== Task inputs ==
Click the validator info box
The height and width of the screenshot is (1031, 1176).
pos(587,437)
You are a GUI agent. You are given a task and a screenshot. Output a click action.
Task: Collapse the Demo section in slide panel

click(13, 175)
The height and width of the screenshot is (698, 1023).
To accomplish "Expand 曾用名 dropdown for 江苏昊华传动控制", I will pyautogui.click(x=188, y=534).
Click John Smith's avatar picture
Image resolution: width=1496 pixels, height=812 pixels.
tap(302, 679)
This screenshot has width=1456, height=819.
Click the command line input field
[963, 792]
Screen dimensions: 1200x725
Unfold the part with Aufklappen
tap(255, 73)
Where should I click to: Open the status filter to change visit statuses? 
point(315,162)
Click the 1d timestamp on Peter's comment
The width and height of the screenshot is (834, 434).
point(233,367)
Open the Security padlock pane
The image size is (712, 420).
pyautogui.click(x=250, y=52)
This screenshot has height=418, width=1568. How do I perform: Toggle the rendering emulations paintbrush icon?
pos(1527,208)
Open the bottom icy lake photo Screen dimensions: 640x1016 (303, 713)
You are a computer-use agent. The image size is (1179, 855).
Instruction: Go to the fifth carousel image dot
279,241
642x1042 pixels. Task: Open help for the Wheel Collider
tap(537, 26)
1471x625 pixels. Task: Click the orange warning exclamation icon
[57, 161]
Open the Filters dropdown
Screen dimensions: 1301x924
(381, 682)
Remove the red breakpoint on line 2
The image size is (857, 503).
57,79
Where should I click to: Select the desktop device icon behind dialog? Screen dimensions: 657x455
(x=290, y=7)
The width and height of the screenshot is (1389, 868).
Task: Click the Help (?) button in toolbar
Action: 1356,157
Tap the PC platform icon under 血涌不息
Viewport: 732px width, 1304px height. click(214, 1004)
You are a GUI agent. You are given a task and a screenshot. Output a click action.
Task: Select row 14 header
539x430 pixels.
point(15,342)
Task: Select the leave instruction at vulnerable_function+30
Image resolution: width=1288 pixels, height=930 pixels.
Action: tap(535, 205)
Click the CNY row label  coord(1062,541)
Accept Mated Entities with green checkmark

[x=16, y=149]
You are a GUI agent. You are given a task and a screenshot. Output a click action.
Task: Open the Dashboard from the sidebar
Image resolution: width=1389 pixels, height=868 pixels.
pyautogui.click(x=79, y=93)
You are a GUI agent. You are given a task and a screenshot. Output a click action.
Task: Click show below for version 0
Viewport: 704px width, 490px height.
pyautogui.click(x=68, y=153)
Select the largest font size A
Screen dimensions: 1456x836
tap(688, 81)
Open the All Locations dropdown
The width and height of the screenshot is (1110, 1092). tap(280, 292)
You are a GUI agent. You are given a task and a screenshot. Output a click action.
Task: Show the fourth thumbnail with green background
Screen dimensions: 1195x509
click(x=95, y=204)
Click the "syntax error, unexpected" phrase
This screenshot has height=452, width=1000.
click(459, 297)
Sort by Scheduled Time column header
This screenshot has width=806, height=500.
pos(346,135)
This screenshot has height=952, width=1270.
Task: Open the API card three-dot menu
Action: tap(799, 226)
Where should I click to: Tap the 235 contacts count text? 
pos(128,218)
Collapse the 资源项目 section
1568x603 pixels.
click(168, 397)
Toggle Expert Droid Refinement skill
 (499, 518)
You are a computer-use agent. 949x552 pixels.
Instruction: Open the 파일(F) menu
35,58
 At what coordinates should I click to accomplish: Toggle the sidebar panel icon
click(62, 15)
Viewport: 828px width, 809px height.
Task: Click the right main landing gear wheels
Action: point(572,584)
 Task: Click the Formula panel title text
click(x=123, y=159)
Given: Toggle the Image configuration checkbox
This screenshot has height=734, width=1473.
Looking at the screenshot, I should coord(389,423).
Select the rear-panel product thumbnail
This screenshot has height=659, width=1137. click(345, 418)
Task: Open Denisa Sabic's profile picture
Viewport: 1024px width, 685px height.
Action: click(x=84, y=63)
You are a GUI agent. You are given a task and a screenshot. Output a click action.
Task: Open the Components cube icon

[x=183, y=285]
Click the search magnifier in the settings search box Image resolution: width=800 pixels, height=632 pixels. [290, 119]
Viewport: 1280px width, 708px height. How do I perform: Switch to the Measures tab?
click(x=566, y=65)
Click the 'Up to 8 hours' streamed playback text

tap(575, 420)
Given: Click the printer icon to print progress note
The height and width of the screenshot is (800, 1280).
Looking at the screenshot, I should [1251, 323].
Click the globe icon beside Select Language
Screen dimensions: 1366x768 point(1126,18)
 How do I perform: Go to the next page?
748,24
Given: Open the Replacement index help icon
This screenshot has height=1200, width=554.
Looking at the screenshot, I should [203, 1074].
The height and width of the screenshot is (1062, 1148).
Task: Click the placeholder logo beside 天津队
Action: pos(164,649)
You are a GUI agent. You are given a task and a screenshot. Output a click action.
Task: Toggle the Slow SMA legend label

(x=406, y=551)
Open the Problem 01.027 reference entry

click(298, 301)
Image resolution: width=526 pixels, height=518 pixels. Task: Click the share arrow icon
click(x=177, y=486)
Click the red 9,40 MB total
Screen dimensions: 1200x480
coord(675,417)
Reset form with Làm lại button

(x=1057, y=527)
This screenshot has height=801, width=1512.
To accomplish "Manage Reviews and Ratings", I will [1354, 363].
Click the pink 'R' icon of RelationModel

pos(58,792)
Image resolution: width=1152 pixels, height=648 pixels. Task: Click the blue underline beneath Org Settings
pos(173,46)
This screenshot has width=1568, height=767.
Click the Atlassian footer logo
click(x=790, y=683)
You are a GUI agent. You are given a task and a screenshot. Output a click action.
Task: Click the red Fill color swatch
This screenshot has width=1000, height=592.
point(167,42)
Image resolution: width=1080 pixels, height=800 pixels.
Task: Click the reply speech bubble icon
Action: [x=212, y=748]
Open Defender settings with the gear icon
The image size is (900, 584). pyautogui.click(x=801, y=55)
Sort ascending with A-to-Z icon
===
— Problem requirements —
Recast the dataset rows above as a Markdown table with the columns Row and Line, one line per table row, numbered in order and leaving out blank lines.

— Written answer —
| Row | Line |
|---|---|
| 1 | Click the validator info box |
| 2 | The height and width of the screenshot is (1031, 1176). |
| 3 | pos(587,437) |
| 4 | You are a GUI agent. You are given a task and a screenshot. Output a click action. |
| 5 | Task: Collapse the Demo section in slide panel |
| 6 | click(13, 175) |
| 7 | The height and width of the screenshot is (698, 1023). |
| 8 | To accomplish "Expand 曾用名 dropdown for 江苏昊华传动控制", I will pyautogui.click(x=188, y=534). |
| 9 | Click John Smith's avatar picture |
| 10 | Image resolution: width=1496 pixels, height=812 pixels. |
| 11 | tap(302, 679) |
| 12 | This screenshot has width=1456, height=819. |
| 13 | Click the command line input field |
| 14 | [963, 792] |
| 15 | Screen dimensions: 1200x725 |
| 16 | Unfold the part with Aufklappen |
| 17 | tap(255, 73) |
| 18 | Where should I click to: Open the status filter to change visit statuses?  |
| 19 | point(315,162) |
| 20 | Click the 1d timestamp on Peter's comment |
| 21 | The width and height of the screenshot is (834, 434). |
| 22 | point(233,367) |
| 23 | Open the Security padlock pane |
| 24 | The image size is (712, 420). |
| 25 | pyautogui.click(x=250, y=52) |
| 26 | This screenshot has height=418, width=1568. How do I perform: Toggle the rendering emulations paintbrush icon? |
| 27 | pos(1527,208) |
| 28 | Open the bottom icy lake photo Screen dimensions: 640x1016 (303, 713) |
| 29 | You are a computer-use agent. The image size is (1179, 855). |
| 30 | Instruction: Go to the fifth carousel image dot |
| 31 | 279,241 |
| 32 | 642x1042 pixels. Task: Open help for the Wheel Collider |
| 33 | tap(537, 26) |
| 34 | 1471x625 pixels. Task: Click the orange warning exclamation icon |
| 35 | [57, 161] |
| 36 | Open the Filters dropdown |
| 37 | Screen dimensions: 1301x924 |
| 38 | (381, 682) |
| 39 | Remove the red breakpoint on line 2 |
| 40 | The image size is (857, 503). |
| 41 | 57,79 |
| 42 | Where should I click to: Select the desktop device icon behind dialog? Screen dimensions: 657x455 |
| 43 | (x=290, y=7) |
| 44 | The width and height of the screenshot is (1389, 868). |
| 45 | Task: Click the Help (?) button in toolbar |
| 46 | Action: 1356,157 |
| 47 | Tap the PC platform icon under 血涌不息 |
| 48 | Viewport: 732px width, 1304px height. click(214, 1004) |
| 49 | You are a GUI agent. You are given a task and a screenshot. Output a click action. |
| 50 | Task: Select row 14 header |
| 51 | 539x430 pixels. |
| 52 | point(15,342) |
| 53 | Task: Select the leave instruction at vulnerable_function+30 |
| 54 | Image resolution: width=1288 pixels, height=930 pixels. |
| 55 | Action: tap(535, 205) |
| 56 | Click the CNY row label  coord(1062,541) |
| 57 | Accept Mated Entities with green checkmark |
| 58 | [x=16, y=149] |
| 59 | You are a GUI agent. You are given a task and a screenshot. Output a click action. |
| 60 | Task: Open the Dashboard from the sidebar |
| 61 | Image resolution: width=1389 pixels, height=868 pixels. |
| 62 | pyautogui.click(x=79, y=93) |
| 63 | You are a GUI agent. You are given a task and a screenshot. Output a click action. |
| 64 | Task: Click show below for version 0 |
| 65 | Viewport: 704px width, 490px height. |
| 66 | pyautogui.click(x=68, y=153) |
| 67 | Select the largest font size A |
| 68 | Screen dimensions: 1456x836 |
| 69 | tap(688, 81) |
| 70 | Open the All Locations dropdown |
| 71 | The width and height of the screenshot is (1110, 1092). tap(280, 292) |
| 72 | You are a GUI agent. You are given a task and a screenshot. Output a click action. |
| 73 | Task: Show the fourth thumbnail with green background |
| 74 | Screen dimensions: 1195x509 |
| 75 | click(x=95, y=204) |
| 76 | Click the "syntax error, unexpected" phrase |
| 77 | This screenshot has height=452, width=1000. |
| 78 | click(459, 297) |
| 79 | Sort by Scheduled Time column header |
| 80 | This screenshot has width=806, height=500. |
| 81 | pos(346,135) |
| 82 | This screenshot has height=952, width=1270. |
| 83 | Task: Open the API card three-dot menu |
| 84 | Action: tap(799, 226) |
| 85 | Where should I click to: Tap the 235 contacts count text?  |
| 86 | pos(128,218) |
| 87 | Collapse the 资源项目 section |
| 88 | 1568x603 pixels. |
| 89 | click(168, 397) |
| 90 | Toggle Expert Droid Refinement skill |
| 91 |  (499, 518) |
| 92 | You are a computer-use agent. 949x552 pixels. |
| 93 | Instruction: Open the 파일(F) menu |
| 94 | 35,58 |
| 95 |  At what coordinates should I click to accomplish: Toggle the sidebar panel icon |
| 96 | click(62, 15) |
| 97 | Viewport: 828px width, 809px height. |
| 98 | Task: Click the right main landing gear wheels |
| 99 | Action: point(572,584) |
| 100 |  Task: Click the Formula panel title text |
| 101 | click(x=123, y=159) |
| 102 | Given: Toggle the Image configuration checkbox |
| 103 | This screenshot has height=734, width=1473. |
| 104 | Looking at the screenshot, I should coord(389,423). |
| 105 | Select the rear-panel product thumbnail |
| 106 | This screenshot has height=659, width=1137. click(345, 418) |
| 107 | Task: Open Denisa Sabic's profile picture |
| 108 | Viewport: 1024px width, 685px height. |
| 109 | Action: click(x=84, y=63) |
| 110 | You are a GUI agent. You are given a task and a screenshot. Output a click action. |
| 111 | Task: Open the Components cube icon |
| 112 | [x=183, y=285] |
| 113 | Click the search magnifier in the settings search box Image resolution: width=800 pixels, height=632 pixels. [290, 119] |
| 114 | Viewport: 1280px width, 708px height. How do I perform: Switch to the Measures tab? |
| 115 | click(x=566, y=65) |
| 116 | Click the 'Up to 8 hours' streamed playback text |
| 117 | tap(575, 420) |
| 118 | Given: Click the printer icon to print progress note |
| 119 | The height and width of the screenshot is (800, 1280). |
| 120 | Looking at the screenshot, I should [1251, 323]. |
| 121 | Click the globe icon beside Select Language |
| 122 | Screen dimensions: 1366x768 point(1126,18) |
| 123 |  How do I perform: Go to the next page? |
| 124 | 748,24 |
| 125 | Given: Open the Replacement index help icon |
| 126 | This screenshot has height=1200, width=554. |
| 127 | Looking at the screenshot, I should [203, 1074]. |
| 128 | The height and width of the screenshot is (1062, 1148). |
| 129 | Task: Click the placeholder logo beside 天津队 |
| 130 | Action: pos(164,649) |
| 131 | You are a GUI agent. You are given a task and a screenshot. Output a click action. |
| 132 | Task: Toggle the Slow SMA legend label |
| 133 | (x=406, y=551) |
| 134 | Open the Problem 01.027 reference entry |
| 135 | click(298, 301) |
| 136 | Image resolution: width=526 pixels, height=518 pixels. Task: Click the share arrow icon |
| 137 | click(x=177, y=486) |
| 138 | Click the red 9,40 MB total |
| 139 | Screen dimensions: 1200x480 |
| 140 | coord(675,417) |
| 141 | Reset form with Làm lại button |
| 142 | (x=1057, y=527) |
| 143 | This screenshot has height=801, width=1512. |
| 144 | To accomplish "Manage Reviews and Ratings", I will [1354, 363]. |
| 145 | Click the pink 'R' icon of RelationModel |
| 146 | pos(58,792) |
| 147 | Image resolution: width=1152 pixels, height=648 pixels. Task: Click the blue underline beneath Org Settings |
| 148 | pos(173,46) |
| 149 | This screenshot has width=1568, height=767. |
| 150 | Click the Atlassian footer logo |
| 151 | click(x=790, y=683) |
| 152 | You are a GUI agent. You are given a task and a screenshot. Output a click action. |
| 153 | Task: Click the red Fill color swatch |
| 154 | This screenshot has width=1000, height=592. |
| 155 | point(167,42) |
| 156 | Image resolution: width=1080 pixels, height=800 pixels. |
| 157 | Task: Click the reply speech bubble icon |
| 158 | Action: [x=212, y=748] |
| 159 | Open Defender settings with the gear icon |
| 160 | The image size is (900, 584). pyautogui.click(x=801, y=55) |
| 161 | Sort ascending with A-to-Z icon |